[START Supplied material]

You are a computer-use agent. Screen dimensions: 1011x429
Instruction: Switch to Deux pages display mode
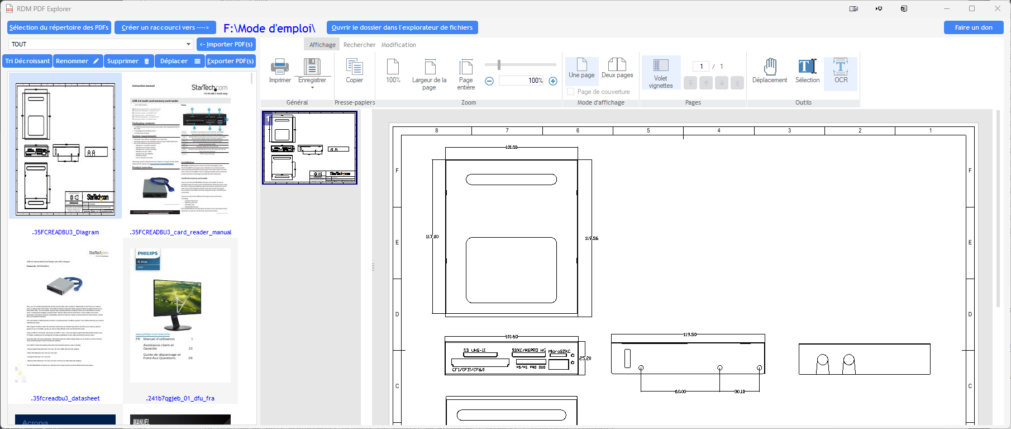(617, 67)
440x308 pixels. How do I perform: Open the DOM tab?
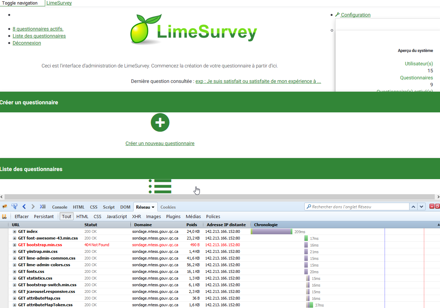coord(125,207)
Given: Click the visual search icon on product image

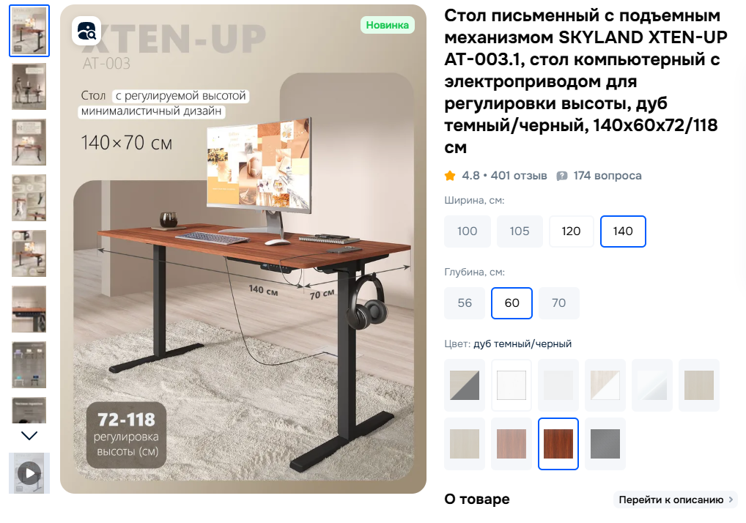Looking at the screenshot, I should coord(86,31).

[END Supplied material]

Exercise instructions => Can you write out the text of every item above word for word, leaving out the pictures?

Answer to this problem =>
You are a computer-use agent. Screen dimensions: 1011x429
Instruction: Switch to Deux pages display mode
(617, 67)
440x308 pixels. How do I perform: Open the DOM tab?
coord(125,207)
Given: Click the visual search icon on product image

Looking at the screenshot, I should coord(86,31).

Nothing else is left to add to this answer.